SINGAPORE, Sept 13 (Reuters) - Singapore's giant state investment firm Temasek Holdings TEM.UL is "still excited about the China market", a senior executive said, even as investing in the world's No.2 economy has become more challenging amid a slowdown and tension with the West.
Speaking at the Milken Institute Asia Summit in Singapore on Wednesday, Temasek's head of China, Yibing Wu, said he sees attractive opportunities in China in areas such as advanced manufacturing and energy transition.
"While people tend to look at the weakness in the traditional sectors such as the traditional manufacturing or real estate, and then people tend to overlook that these emerging sectors," Wu said.
Temasek, ranked among the top 10 investors in the world with net portfolio value of S$382 billion ($281 billion) as at March 2023, has China making up 22% of its portfolio, its website showed.
Its investments include Chinese e-commerce firm JD.com 9618.HK, tech giant Alibaba 9988.HK and China's second largest lender China Construction Bank 601939.SS.

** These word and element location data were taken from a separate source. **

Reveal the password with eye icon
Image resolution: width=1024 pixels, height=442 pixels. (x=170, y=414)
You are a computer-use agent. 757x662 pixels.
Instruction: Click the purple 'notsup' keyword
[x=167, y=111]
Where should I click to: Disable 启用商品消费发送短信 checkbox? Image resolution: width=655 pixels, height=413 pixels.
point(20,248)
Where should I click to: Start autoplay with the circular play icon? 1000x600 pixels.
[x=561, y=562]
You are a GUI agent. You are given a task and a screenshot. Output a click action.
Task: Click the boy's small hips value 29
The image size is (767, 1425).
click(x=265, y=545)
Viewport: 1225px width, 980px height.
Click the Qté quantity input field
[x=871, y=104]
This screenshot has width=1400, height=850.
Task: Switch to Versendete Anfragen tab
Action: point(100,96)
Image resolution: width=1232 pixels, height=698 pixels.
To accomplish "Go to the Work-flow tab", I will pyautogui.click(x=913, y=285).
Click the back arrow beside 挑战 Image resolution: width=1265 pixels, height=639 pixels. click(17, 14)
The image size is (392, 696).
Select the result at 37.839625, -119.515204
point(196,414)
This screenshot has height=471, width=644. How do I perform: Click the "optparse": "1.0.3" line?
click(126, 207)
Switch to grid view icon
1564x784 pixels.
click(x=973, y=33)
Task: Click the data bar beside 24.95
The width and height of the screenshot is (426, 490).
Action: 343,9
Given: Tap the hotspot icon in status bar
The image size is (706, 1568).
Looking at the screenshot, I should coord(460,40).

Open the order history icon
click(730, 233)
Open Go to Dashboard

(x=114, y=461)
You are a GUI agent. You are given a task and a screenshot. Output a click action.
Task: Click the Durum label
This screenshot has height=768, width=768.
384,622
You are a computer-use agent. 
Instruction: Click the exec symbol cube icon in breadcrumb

China has been losing its shine among global investors, weighed by the nation's faltering economic recovery and tensions with the U.S. over trade, technology and relations with Taiwan.
China's authorities in recent weeks have rolled out a series of measures, such as easing borrowing rules, to support its debt-riddled property sector, which has been on a downward spiral since 2021.
Chen Long, co-founder and managing partner of Chinese independent research firm Plenum, said he sees a good case scenario of the housing correction in China being done at some point next year and the economy stabilising.
"We're now seeing several tailwinds already," he said at the Milken Institute Asia Summit. "The PPI (producer price index) starts to recover, the industrial profits start to recover coming out from the bottom," he said, adding that commodoties have started to do well. "We started to see a little bit signs that maybe we're close to bottom," Chen said.